Archimède H.P. change son fusil d’épaule quand il découvre que son ami a été arrêté. Il balance un acheteur énigmatique dont on ne saura rien, pour dédouaner son copain. Il avoue aussi revendre pour payer sa consommation. Mais il est trop tard. Car en explorant les téléphones des deux hommes, les enquêteurs découvrent qu’ils s’échangent régulièrement des images ayant trait au trafic de produits stupéfiants, mêlant drogue et argent.

Y compris une photo des pains de cannabis achetés au drive du Port, envoyée entre trois échanges téléphoniques avec deux téléphones différents. « Pourquoi vous aurait-il envoyé cette photo ? », demande la présidente du tribunal. « Je ne sais pas ce qui lui est passé par la tête. Lui c’est lui et moi c’est moi. Et puis je n’ai pas 3 000 euros devant moi… », s’agace François-Paul Z. « Pourquoi avez-vous toutes ces photos de stupéfiants ? », renchérit la magistrate. « C’est pour m’inciter… », coupe le prévenu.

« On vous voit avec deux fusils (..) »

Le substitut du procureur en profite pour interroger Archimède H. P. sur la présence de la photo numéro 11 dans sa galerie d’images. « On vous voit avec deux fusils sur la photo, un à l’épaule et un autre pointé vers l’objectif… » « C’était comme ça… », réplique le prévenu.
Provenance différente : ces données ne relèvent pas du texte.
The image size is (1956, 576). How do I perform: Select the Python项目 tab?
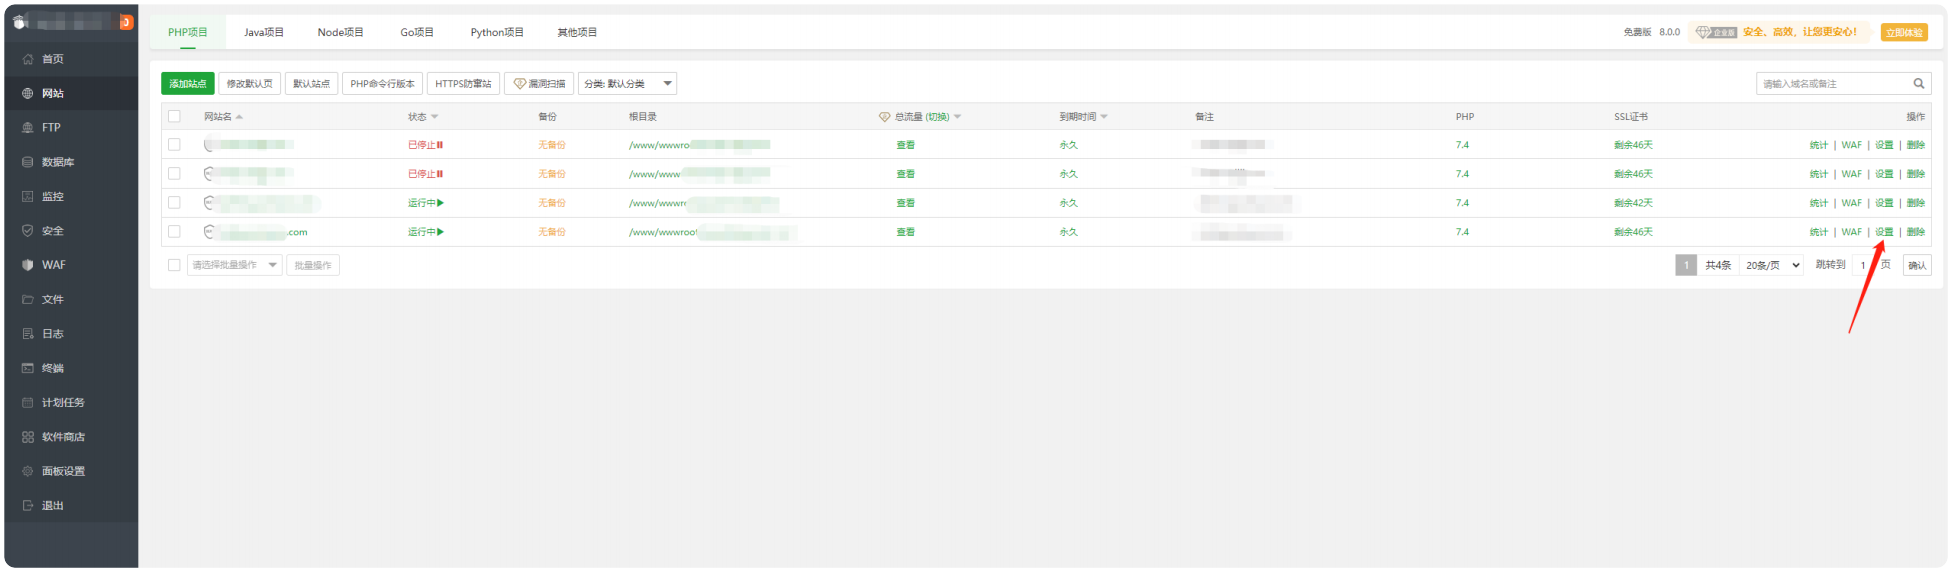click(497, 32)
Avec trois mentions à son casier, Archimède H. P. est un poids plume. Difficile d’en dire autant de François-Paul Z. qui n’en compte pas moins de vingt, surtout pour des violences mais aussi pour des affaires de stupéfiants.

« Bien sûr, cela ne lui permet pas de faire du jet-ski à Dubaï »

« L’inquiétant dans ce dossier est qu’il illustre une forme de banalisation complète du trafic de stupéfiants comme l’indiquait un récent rapport de l’Ofast. Il est normal pour eux de revenir au trafic de stupéfiants en sortant de prison pour se refaire », commente le substitut du procureur. Et d’ajouter à propos d’Archimède H. P. : « Bien sûr, cela ne lui permet pas de faire du jet-ski à Dubaï mais il en vit à petite échelle sans travailler. » Il requiert à son encontre trois ans de prison dont un an avec sursis probatoire.

Pour François-Paul Z., le substitut est convaincu que les pains de cannabis lui étaient destinés. Etant donné son casier ultra-chargé, il réclame trois ans de prison ferme et la révocation de six mois de sursis. En défense, l’avocat d’Archimède H. P. estime que la preuve de son implication n’est pas avérée. Le conseil de François-Paul Z. mise sur un aménagement de peine.

Finalement, Archimède H. P. écope de deux ans de prison dont six mois avec sursis probatoire avec obligation de soins et de travailler. Il doit en outre s’acquitter d’une peine d’amende de 5 000 euros. François-Paul H. P. est condamné à 18 mois de prison ferme et à la révocation de six mois de sursis. Soit deux ans ferme. Sa peine d’amende a été fixée à 3 000 euros. Tous deux sont placés sous mandat de dépôt.